Parallel metadata write back speed

Started by Aubrey, November 05, 2018, 07:45:12 AM

Previous topic - Next topic

Aubrey

I'm currently adding metadata for many files I have digitized.

Initially I thought that the parallelization of metadata writeback was faster, now I'm starting to wonder if this is the case on my machine. My original tests were made with 10 Mb CR2 (Canon raw) and smaller JPG files

When I change metadata in TIF files size of 100 Mb writeback appears to take a long time. The task manager shows that the disk is working at 100%, so it clearly cannot writeback faster.

I wonder if writing back many files simultaneously means that the write head of the disk is moving from file to file as it tries to write all back. I therefore wonder if serial writeback would be faster where one write completes and the next starts.

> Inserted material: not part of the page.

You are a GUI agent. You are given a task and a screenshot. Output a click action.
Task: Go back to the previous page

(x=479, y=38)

Is there a switch to select serial writeback rather than parallel, or perhaps a switch to limit number of files writing back simultaneously.

Aubrey.

Mario

There is usually a lot of I/O idle time that can be used my processing files in parallel. There is also in-memory calculation and processing tags which can be parallelized.
If your files are on external disks or network/NAS storage, even more can be gained.

If your disk goes to 100% while writing a 100 MB TIFF file this is good. This means that IMatch works as fast as possible.
But writing 100 MB should take a few seconds max, even on slow spinning disks.

If the disk is busy, Windows automatically delays parallel write-backs. Also, there is the file system cache, which means that application writes will be cached into memory until the disk becomes available again. Again, this can be maxed out by using more than one write-back.

As explained in the release notes and also in the IMatch help (Process Control (Advanced Setting)) you can disable parallel write-back by setting the corresponding setting to 1, or adjust the number of parallel write-back threads to your machine by dialing in a number. This works the same also for the read and metadata import threads. The defaults usually work best but you can make experiments with these settings.
-- Mario
IMatch Developer
Forum Administrator
http://www.photools.com  -  Contact & Support - Follow me on 𝕏 - Like photools.com on Facebook

Aubrey

Mario,
Thanks, I had forgotten one could select the number of threads.  :(
The disk is a WD 3Tb 7200 rpm disk attached to the machine.
I have 2 E5-2687W processors each has 8 cores and 16 threads. So I suspect that too many files are being processed in parallel for he disk to handle. I'll reduce the number of parallel writebacks.

Thanks,
Aubrey.

Mario

IMatch limits the threads to a max of 16 or 12 anyway, independent of cores and hyperthreading. Of course when you let lose 16 cores on a poor old spinning disks it will be maxed out. For a system with that many cores several TB of SSD storage is more appropriate  ;)
-- Mario
IMatch Developer
Forum Administrator
http://www.photools.com  -  Contact & Support - Follow me on 𝕏 - Like photools.com on Facebook

Aubrey

I'm leaving the parallel advanced setting at default - works best for me.

In principle, should it take much much longer to write back metadata (dates) to a large file (tiff 100 Mb) than to a NEF file 20 Mb? It appears to on my machine.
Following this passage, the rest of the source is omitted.